• EXERCISE
Gather every line in the data below that contains the word "size", and copy each one out in full.

• EXCERPTED RECORDS
****

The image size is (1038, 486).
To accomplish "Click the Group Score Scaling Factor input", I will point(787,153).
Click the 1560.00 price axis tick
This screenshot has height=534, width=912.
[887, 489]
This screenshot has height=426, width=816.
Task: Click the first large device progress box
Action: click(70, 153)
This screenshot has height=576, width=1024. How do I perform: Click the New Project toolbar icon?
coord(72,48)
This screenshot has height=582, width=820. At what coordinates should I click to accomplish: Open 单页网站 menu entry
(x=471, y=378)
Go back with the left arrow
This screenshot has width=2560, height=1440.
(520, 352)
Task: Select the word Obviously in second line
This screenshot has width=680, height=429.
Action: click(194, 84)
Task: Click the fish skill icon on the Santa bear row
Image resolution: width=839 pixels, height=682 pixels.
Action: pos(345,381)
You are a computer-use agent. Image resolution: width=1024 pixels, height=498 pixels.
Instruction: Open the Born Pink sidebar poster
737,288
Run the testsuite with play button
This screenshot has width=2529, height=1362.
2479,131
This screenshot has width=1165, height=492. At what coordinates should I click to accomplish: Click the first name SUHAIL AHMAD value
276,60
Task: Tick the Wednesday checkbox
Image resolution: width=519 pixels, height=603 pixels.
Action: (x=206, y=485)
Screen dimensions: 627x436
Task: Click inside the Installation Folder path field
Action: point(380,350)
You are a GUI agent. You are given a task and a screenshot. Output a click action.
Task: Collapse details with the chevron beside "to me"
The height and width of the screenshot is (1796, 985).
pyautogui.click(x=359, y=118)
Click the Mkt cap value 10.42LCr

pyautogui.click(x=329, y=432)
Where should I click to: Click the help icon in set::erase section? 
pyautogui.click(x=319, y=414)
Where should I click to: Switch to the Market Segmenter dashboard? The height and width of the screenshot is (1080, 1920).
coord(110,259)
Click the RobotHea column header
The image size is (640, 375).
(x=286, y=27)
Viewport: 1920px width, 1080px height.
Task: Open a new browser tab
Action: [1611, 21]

****

• FINAL RESULT
The image size is (1038, 486).
The image size is (640, 375).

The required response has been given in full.